Exactly reproduce each of the entries shown below.

[Records provided Boundary: Start]

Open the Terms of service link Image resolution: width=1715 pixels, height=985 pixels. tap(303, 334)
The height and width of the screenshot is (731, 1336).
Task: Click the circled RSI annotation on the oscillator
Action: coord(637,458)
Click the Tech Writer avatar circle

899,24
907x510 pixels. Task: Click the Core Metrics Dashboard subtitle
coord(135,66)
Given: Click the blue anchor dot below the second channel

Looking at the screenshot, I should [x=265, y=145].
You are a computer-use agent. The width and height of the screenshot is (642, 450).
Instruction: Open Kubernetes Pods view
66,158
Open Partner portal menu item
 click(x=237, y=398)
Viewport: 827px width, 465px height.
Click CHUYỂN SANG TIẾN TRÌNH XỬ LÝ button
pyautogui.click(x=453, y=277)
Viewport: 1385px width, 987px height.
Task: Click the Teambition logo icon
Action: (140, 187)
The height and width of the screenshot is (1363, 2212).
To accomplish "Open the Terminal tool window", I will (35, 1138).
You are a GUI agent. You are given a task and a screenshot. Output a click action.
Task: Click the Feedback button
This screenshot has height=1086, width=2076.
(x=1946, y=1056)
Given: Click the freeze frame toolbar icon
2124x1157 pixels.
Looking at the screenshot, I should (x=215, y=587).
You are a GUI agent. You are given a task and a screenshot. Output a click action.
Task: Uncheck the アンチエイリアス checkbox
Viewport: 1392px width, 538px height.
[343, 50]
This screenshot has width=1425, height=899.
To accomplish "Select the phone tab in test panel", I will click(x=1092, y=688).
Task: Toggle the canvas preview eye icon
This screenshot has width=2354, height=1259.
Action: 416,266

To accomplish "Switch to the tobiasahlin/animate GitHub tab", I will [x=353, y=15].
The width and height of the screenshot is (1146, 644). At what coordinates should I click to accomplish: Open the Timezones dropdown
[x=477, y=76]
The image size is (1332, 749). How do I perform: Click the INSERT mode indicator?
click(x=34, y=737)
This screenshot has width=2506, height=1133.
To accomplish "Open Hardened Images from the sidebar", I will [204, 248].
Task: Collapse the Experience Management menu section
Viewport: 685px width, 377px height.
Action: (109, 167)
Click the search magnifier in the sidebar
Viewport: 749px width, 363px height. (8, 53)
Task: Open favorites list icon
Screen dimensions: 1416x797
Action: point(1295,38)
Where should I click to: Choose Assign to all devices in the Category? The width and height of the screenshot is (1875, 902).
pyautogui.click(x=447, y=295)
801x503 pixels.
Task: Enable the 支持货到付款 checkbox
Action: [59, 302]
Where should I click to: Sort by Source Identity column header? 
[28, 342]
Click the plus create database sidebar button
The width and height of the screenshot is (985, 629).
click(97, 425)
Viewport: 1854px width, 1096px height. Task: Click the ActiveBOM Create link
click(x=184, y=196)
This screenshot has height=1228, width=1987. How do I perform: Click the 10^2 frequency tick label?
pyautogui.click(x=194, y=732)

[Records provided Boundary: End]

» **Your response**
Open the Terms of service link Image resolution: width=1715 pixels, height=985 pixels. tap(303, 334)
The height and width of the screenshot is (731, 1336).
Task: Click the circled RSI annotation on the oscillator
Action: coord(637,458)
Click the Tech Writer avatar circle

899,24
907x510 pixels. Task: Click the Core Metrics Dashboard subtitle
coord(135,66)
Given: Click the blue anchor dot below the second channel

Looking at the screenshot, I should [x=265, y=145].
You are a computer-use agent. The width and height of the screenshot is (642, 450).
Instruction: Open Kubernetes Pods view
66,158
Open Partner portal menu item
 click(x=237, y=398)
Viewport: 827px width, 465px height.
Click CHUYỂN SANG TIẾN TRÌNH XỬ LÝ button
pyautogui.click(x=453, y=277)
Viewport: 1385px width, 987px height.
Task: Click the Teambition logo icon
Action: (140, 187)
The height and width of the screenshot is (1363, 2212).
To accomplish "Open the Terminal tool window", I will (35, 1138).
You are a GUI agent. You are given a task and a screenshot. Output a click action.
Task: Click the Feedback button
This screenshot has height=1086, width=2076.
(x=1946, y=1056)
Given: Click the freeze frame toolbar icon
2124x1157 pixels.
Looking at the screenshot, I should (x=215, y=587).
You are a GUI agent. You are given a task and a screenshot. Output a click action.
Task: Uncheck the アンチエイリアス checkbox
Viewport: 1392px width, 538px height.
[343, 50]
This screenshot has width=1425, height=899.
To accomplish "Select the phone tab in test panel", I will click(x=1092, y=688).
Task: Toggle the canvas preview eye icon
This screenshot has width=2354, height=1259.
Action: 416,266

To accomplish "Switch to the tobiasahlin/animate GitHub tab", I will [x=353, y=15].
The width and height of the screenshot is (1146, 644). At what coordinates should I click to accomplish: Open the Timezones dropdown
[x=477, y=76]
The image size is (1332, 749). How do I perform: Click the INSERT mode indicator?
click(x=34, y=737)
This screenshot has width=2506, height=1133.
To accomplish "Open Hardened Images from the sidebar", I will [204, 248].
Task: Collapse the Experience Management menu section
Viewport: 685px width, 377px height.
Action: (109, 167)
Click the search magnifier in the sidebar
Viewport: 749px width, 363px height. (8, 53)
Task: Open favorites list icon
Screen dimensions: 1416x797
Action: point(1295,38)
Where should I click to: Choose Assign to all devices in the Category? The width and height of the screenshot is (1875, 902).
pyautogui.click(x=447, y=295)
801x503 pixels.
Task: Enable the 支持货到付款 checkbox
Action: [59, 302]
Where should I click to: Sort by Source Identity column header? 
[28, 342]
Click the plus create database sidebar button
The width and height of the screenshot is (985, 629).
click(97, 425)
Viewport: 1854px width, 1096px height. Task: Click the ActiveBOM Create link
click(x=184, y=196)
This screenshot has height=1228, width=1987. How do I perform: Click the 10^2 frequency tick label?
pyautogui.click(x=194, y=732)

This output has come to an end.